Soft focaccia with courgette flowers and gorgonzola
In collaboration with Julia Morat
Source: https://www.meranermuehle.it/rcp_recipe/soft-focaccia-with-courgette-flowers-and-gorgonzola
Total time
5 Hours
30 Minutes
Baking/cooking time
20 Minutes
Rest time

5 Hours
Difficulty
easy
Ingredients
Ingredients for 1 focaccia (round baking tin, approx. 30 cm in diameter)
For the dough: | ||
325 | g | Soft wheat flour type 0 no. 2 |
20 | g | ADAM - lievito madre natural yeast |
300 | g | water |
8 | g | salt |
25 | g | extra virgin olive oil |
For the topping: | ||
9 | courgette flowers | |
30 | g | extra virgin olive oil |
30 | g | lukewarm water |
300 | g | gorgonzola |
q.s. | black pepper | |
For the tin | ||
q.s. | durum wheat semolina | |
q.s. | extra virgin olive oi |
Preparation
- To prepare the soft focaccia with courgette flowers and gorgonzola, place the flour, Lievito Madre ADAM and lukewarm water in a bowl. Mix using a Danish dough whisk or your hands, then add the salt and olive oil.
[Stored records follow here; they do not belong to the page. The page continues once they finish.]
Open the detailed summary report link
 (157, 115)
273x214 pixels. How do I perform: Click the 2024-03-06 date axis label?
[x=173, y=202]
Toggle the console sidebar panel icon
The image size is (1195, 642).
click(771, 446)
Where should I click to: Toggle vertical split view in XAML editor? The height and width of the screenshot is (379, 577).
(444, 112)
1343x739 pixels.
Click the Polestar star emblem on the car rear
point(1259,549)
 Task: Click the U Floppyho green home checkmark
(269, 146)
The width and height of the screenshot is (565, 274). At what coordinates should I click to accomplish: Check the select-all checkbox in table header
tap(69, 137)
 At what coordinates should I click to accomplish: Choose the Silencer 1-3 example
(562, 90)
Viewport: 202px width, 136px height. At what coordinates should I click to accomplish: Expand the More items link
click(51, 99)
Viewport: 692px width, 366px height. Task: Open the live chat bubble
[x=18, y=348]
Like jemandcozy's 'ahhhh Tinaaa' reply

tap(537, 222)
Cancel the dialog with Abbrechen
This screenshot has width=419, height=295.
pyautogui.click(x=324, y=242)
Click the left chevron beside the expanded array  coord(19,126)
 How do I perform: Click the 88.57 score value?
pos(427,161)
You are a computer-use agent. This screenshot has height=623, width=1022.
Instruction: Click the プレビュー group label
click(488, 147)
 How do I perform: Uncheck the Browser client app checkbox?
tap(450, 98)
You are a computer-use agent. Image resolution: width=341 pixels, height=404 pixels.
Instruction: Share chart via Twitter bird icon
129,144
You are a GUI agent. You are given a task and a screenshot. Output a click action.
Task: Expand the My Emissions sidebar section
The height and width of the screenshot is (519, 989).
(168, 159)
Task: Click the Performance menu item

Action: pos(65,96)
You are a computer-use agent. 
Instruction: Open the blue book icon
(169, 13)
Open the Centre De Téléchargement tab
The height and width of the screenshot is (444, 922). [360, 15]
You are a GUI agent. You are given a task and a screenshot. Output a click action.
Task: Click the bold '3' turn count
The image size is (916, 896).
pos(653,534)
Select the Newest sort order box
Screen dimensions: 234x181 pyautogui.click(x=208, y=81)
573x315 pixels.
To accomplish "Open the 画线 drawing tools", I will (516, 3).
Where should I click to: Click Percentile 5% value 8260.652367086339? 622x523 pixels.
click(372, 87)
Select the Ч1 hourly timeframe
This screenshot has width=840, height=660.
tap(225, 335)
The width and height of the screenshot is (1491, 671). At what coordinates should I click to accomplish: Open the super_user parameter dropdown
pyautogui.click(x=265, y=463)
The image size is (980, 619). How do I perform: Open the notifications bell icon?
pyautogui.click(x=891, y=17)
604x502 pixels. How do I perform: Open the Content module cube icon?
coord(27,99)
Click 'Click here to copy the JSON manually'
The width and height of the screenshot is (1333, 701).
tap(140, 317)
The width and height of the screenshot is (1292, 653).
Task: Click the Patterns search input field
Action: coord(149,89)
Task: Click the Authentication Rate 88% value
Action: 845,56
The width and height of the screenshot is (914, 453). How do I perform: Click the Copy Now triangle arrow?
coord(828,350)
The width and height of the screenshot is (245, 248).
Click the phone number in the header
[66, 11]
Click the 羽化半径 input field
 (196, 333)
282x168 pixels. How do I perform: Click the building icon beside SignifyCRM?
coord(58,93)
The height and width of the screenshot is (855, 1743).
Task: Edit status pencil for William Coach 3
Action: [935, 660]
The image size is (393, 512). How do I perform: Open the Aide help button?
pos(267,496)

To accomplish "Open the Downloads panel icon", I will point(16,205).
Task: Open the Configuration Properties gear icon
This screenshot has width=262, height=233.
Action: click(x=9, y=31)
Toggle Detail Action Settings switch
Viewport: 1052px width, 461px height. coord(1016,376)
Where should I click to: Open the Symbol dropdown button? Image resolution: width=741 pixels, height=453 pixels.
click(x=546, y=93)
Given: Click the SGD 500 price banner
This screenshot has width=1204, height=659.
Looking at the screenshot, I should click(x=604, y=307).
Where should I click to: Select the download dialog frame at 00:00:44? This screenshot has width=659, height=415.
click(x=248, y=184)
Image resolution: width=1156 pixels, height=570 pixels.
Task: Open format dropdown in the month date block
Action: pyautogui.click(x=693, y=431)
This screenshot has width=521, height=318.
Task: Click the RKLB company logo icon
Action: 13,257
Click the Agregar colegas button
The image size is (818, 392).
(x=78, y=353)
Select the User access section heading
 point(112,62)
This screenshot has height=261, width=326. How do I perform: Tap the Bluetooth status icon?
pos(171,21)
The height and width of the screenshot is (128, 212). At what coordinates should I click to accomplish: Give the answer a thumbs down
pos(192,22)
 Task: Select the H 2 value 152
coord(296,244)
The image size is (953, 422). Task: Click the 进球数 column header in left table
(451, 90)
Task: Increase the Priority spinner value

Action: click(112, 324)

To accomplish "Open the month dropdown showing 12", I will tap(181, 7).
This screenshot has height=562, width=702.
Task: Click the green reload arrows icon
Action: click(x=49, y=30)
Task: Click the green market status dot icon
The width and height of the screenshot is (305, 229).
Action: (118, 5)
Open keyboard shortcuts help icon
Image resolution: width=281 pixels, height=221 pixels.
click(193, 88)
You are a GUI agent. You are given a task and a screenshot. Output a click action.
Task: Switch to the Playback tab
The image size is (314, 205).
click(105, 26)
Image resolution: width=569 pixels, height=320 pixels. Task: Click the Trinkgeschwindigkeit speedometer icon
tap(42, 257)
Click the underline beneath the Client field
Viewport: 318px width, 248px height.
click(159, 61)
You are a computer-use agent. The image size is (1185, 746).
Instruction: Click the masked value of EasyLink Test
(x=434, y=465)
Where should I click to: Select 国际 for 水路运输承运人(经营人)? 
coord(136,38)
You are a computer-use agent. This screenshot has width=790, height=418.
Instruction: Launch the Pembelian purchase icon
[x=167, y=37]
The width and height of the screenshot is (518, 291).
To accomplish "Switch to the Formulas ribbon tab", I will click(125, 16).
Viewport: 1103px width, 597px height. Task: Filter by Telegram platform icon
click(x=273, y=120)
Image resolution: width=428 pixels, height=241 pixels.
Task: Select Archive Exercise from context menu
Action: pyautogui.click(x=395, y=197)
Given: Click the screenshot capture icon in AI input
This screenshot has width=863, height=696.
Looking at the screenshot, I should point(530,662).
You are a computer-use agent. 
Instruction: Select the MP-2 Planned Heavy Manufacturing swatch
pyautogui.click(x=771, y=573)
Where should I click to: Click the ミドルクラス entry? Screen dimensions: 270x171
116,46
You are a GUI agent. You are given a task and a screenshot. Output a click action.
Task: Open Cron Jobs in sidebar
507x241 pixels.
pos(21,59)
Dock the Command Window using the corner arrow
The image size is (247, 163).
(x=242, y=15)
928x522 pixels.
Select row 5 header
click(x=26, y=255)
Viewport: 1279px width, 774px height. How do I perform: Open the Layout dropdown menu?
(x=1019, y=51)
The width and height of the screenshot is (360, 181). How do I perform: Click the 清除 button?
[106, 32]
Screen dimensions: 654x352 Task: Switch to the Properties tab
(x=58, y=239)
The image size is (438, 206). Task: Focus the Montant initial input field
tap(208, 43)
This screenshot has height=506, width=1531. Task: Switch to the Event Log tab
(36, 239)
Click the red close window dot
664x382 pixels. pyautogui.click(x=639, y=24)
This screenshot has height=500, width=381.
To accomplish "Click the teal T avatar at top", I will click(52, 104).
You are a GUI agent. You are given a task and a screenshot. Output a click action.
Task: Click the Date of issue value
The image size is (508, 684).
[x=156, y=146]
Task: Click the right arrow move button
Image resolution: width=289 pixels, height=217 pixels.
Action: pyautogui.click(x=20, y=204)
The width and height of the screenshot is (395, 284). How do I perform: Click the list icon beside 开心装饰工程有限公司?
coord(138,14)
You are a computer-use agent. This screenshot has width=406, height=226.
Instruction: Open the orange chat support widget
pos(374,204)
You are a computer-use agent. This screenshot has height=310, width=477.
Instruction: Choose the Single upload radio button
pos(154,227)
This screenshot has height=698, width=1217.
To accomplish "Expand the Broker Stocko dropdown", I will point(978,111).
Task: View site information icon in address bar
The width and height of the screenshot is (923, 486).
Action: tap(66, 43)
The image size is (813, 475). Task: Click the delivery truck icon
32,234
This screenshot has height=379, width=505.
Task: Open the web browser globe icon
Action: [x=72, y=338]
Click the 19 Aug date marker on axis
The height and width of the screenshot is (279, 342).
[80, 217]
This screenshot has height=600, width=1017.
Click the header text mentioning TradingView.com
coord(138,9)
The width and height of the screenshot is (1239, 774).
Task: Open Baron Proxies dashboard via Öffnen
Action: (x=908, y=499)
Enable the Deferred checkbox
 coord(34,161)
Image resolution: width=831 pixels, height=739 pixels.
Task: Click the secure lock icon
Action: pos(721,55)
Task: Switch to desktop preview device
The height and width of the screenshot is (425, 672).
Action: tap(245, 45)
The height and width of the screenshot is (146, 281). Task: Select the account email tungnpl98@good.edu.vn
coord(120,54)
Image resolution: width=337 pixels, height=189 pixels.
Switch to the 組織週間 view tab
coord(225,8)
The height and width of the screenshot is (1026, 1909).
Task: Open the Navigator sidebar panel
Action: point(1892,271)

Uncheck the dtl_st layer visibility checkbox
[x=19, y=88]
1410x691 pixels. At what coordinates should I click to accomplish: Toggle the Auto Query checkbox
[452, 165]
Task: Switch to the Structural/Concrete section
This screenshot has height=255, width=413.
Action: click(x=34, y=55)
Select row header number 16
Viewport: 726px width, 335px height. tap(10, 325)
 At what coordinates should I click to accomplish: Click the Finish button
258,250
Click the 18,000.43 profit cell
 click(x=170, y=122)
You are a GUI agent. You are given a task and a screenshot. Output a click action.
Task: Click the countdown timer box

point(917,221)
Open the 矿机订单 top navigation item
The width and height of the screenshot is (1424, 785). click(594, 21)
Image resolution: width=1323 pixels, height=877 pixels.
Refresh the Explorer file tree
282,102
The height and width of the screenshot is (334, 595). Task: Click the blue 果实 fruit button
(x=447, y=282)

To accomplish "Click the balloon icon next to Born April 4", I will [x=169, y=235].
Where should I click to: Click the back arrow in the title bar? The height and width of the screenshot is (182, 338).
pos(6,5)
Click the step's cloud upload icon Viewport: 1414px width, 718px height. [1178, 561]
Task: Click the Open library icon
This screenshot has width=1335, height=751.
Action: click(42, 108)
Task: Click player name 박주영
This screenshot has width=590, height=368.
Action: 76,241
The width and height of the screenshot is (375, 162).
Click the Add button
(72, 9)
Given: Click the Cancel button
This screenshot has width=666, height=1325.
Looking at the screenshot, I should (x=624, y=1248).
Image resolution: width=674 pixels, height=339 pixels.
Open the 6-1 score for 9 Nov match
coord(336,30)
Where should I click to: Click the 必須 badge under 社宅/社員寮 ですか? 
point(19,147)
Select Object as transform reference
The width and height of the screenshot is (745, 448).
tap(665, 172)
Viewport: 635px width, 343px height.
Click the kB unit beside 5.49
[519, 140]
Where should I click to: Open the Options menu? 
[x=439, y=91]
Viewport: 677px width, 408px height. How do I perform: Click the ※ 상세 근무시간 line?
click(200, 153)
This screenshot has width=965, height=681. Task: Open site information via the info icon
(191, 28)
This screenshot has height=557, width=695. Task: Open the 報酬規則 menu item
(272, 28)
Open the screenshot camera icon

- Mix again until you have a smooth, rather soft and sticky dough. Cover and leave to rest for 1 hour.
- After the first rest, fold the dough without removing it from the bowl: with damp hands or a spatula, stretch one side of the dough upwards and fold it back over the centre.
- Rotate the bowl 90 degrees and repeat. Continue until you’ve completed the full round of folds. Cover with cling film and let rest for another hour.
- Repeat the folding process two more times, every hour, covering the dough in between. In total, you should fold the dough 3 times. After the final fold, allow to rest for another hour.
- Meanwhile, grease the baking tin (approx. 30 cm in diameter) with olive oil and generously dust with semolina.
- Transfer the dough to the prepared tin, brush with a little olive oil, cover, and allow to rise for a further hour.
- Before the resting time is over, preheat the oven to 230°C (static mode).
- Mix the olive oil and water in a glass and pour over the focaccia.
- Using your fingertips, press from the centre outwards to spread the dough across the entire surface of the tin.
- Bake for 10 minutes at 230°C.
- In the meantime, clean the courgette flowers by removing the pistils and trimming the base, then rinse gently and set aside.
- After the first 10 minutes of baking, remove the focaccia from the oven and top with the courgette flowers and spoonfuls of gorgonzola placed between them.
- Return to the oven and bake for another 10–15 minutes, until golden brown.
- Remove from the oven and enjoy your soft focaccia with courgette flowers and gorgonzola warm or cold.